Perennial Boundaries examines the infinite thread that a manmade confine such as a geographical divide creates. The works included in this show provide the viewers with insights into the interests and concerns that have guided the creative impulses of these artists in their careers. Each artist is working in a unique and individualistic practice informed by their personal experiences from living on either side of the border. This exhibition is an eclectic mix of homage and critical discussions of living in la frontera and immigration issues.
César A. Martínez was born in the border town of Laredo, Texas and currently lives and works in San Antonio. Martínez’s signature style highlights the zoot-suited Pachuco to the Bato or Vato figures as “icons of a subculture and, above all, puts a human face and personality on individuals who are sometimes dismissed as stereotypes or, in their own time, deemed to be hoodlums by main-stream culture and even their own.
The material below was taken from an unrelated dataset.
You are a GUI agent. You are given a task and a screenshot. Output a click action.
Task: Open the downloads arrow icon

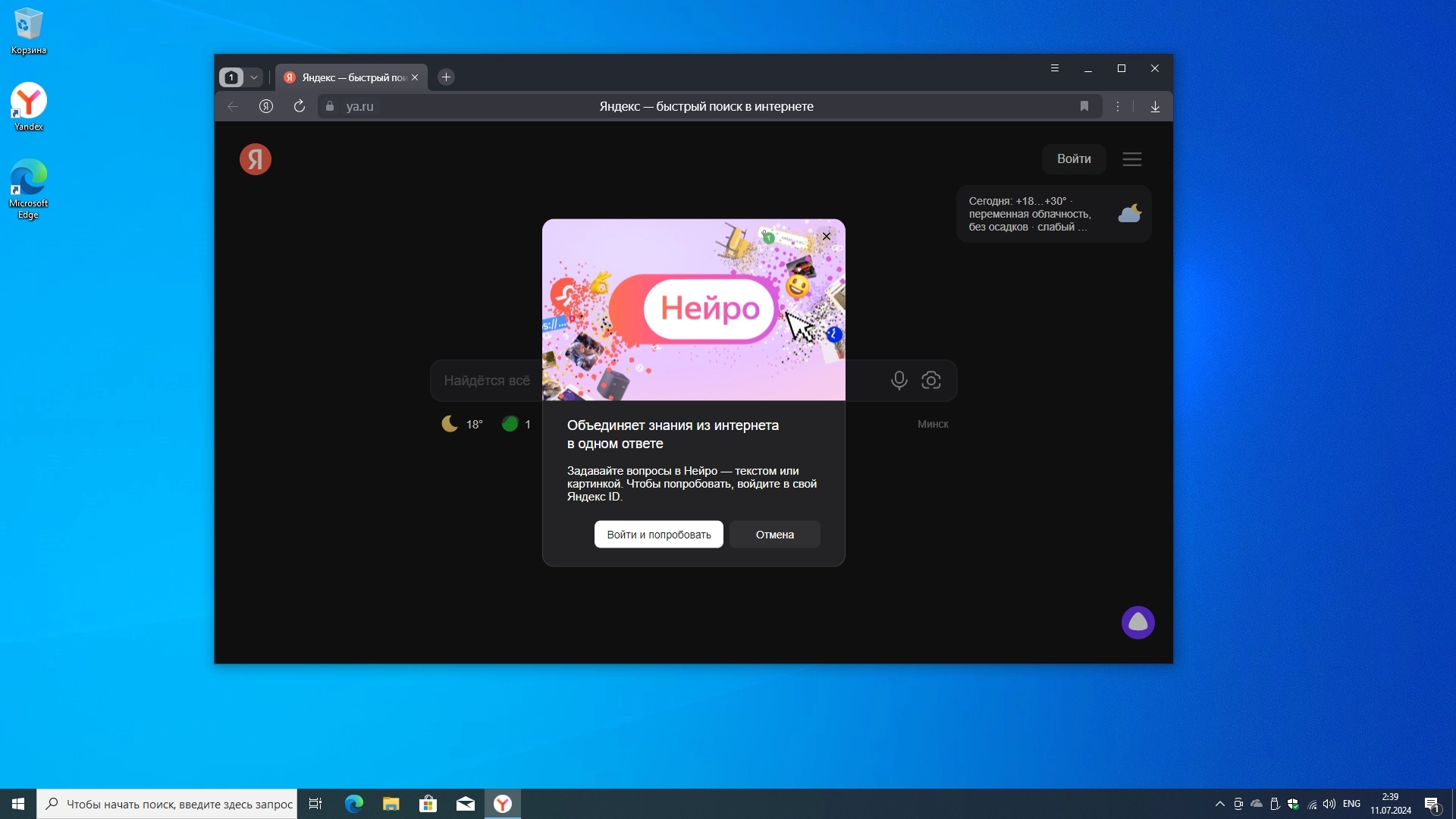pos(1155,106)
Though they may seem larger than life, perhaps it is the power of art that amplifies the pachucos; the artist never intended these to be heroic or symbolic of anything other than their own humanity.”
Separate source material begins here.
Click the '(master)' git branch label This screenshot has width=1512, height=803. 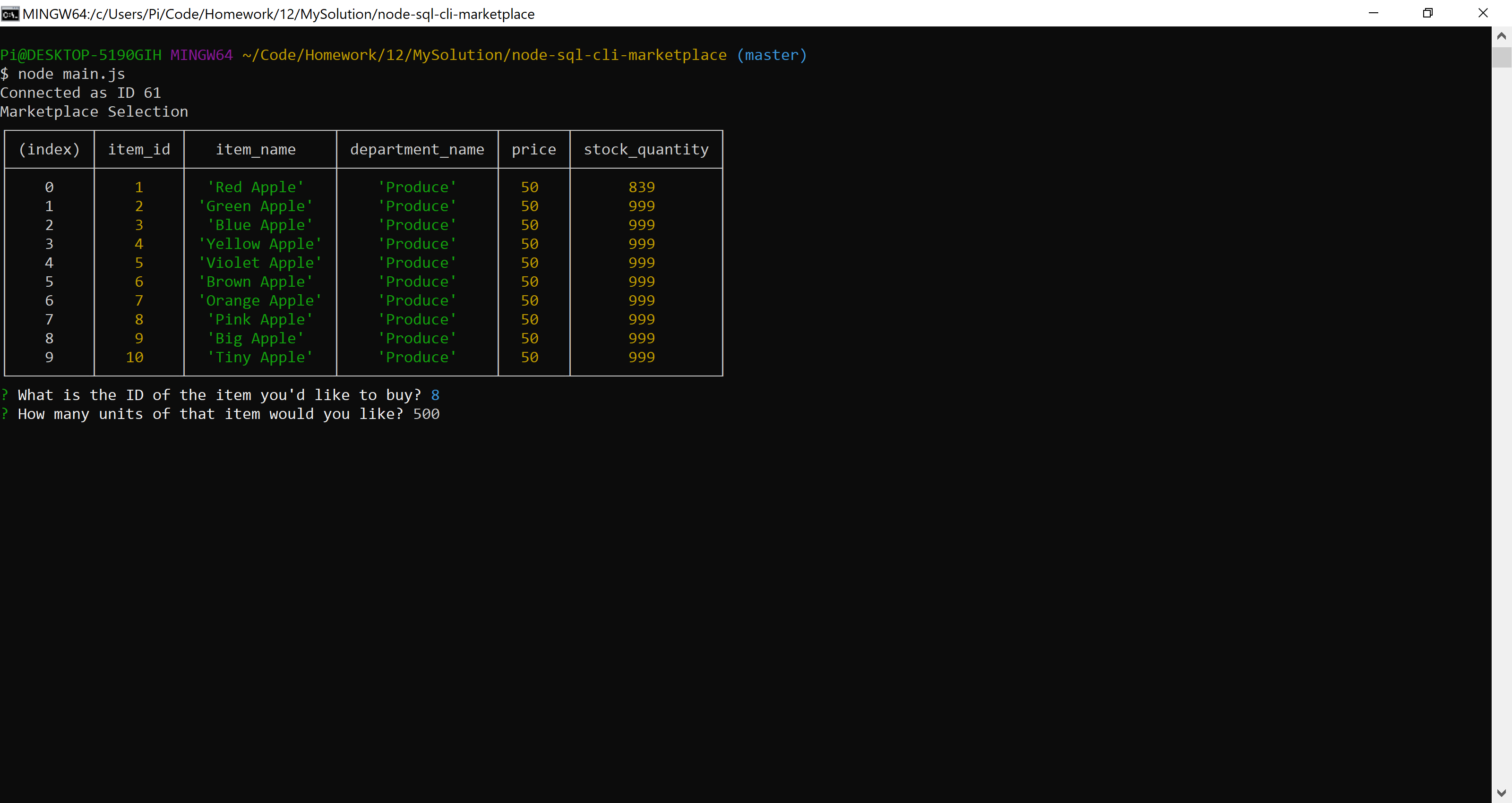point(771,55)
Margarita Cabrera was born in Monterrey, Mexico yet much of her artistic practice was formulated through a border discourse from living in El Paso, Texas. Stylistically connected with the work of American Pop artist Claes Oldenburg, Cabrera’s sculptures of household appliances critique American consumer culture, as well as labor conditions abroad. Cabrera uses these simple household objects, such as the sewing machine, to reflect on the dualities these products represent on either side of the border, from the factory workers in the maquiladoras that produced them, to facilitating domestic tasks for the consumer.
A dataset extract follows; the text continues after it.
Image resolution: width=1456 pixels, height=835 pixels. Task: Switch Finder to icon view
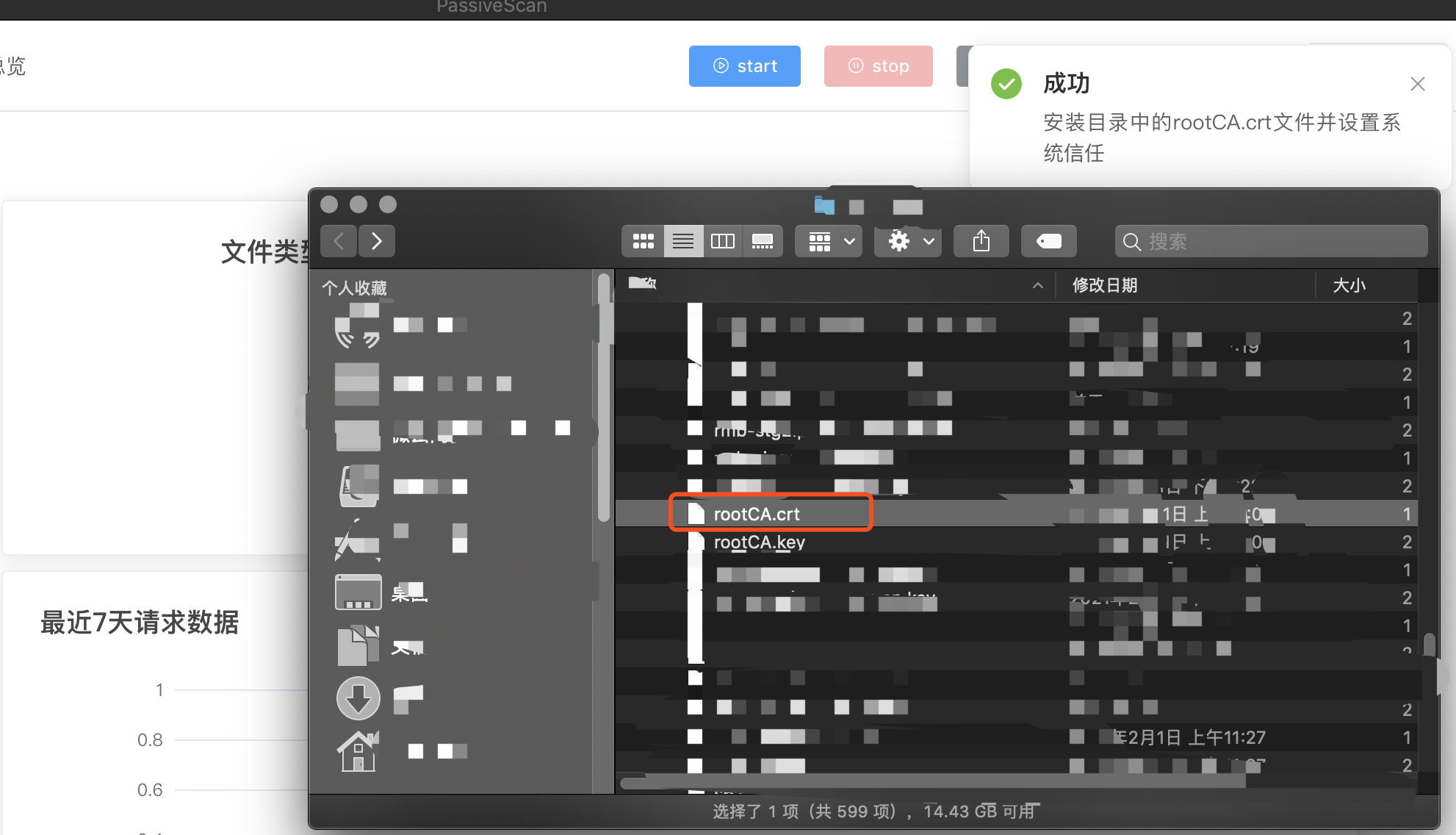point(644,241)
Fernando Andrade was born in the border town of Ciudad Acuña, Mexico but moved with his family to San Antonio, Texas at seven years old due to the ongoing turmoil in his community brought on by the feuding drug cartels. Haunted by the news headlines and personal stories of horrific violence emerging from his hometown along with the loss of a close friend, Andrade has devoted most of his artistic career thus far to the subject of violence on the U.S. / Mexico border.
Andrade continues the thread of contrasting innocence with violence in this body of work, Estudios de un cuerpo, and is perhaps Andrade’s darkest approach to this subject matter to date. Rendered with realism and white pencil on a black fibrous paper, Andrade conveys the senseless violence that has resulted in the death and disappearance of thousands of people with isolated body parts alluding to dismemberment.
Michael Menchaca, a native to San Antonio, creates a unique video game aesthetic that employs an image-based vocabulary from Mesoamerica. Source materials for his artworks featured in Perennial Boundaries include the Mayan Popol Vuh and the Aztec Codex Borgia. Menchaca executes his themes in contemporary materials, including both prints and video installations, bridging ancient symbols with modern technology. He simultaneously infuses them with the current socio-political situations appropriated from newspaper headlines.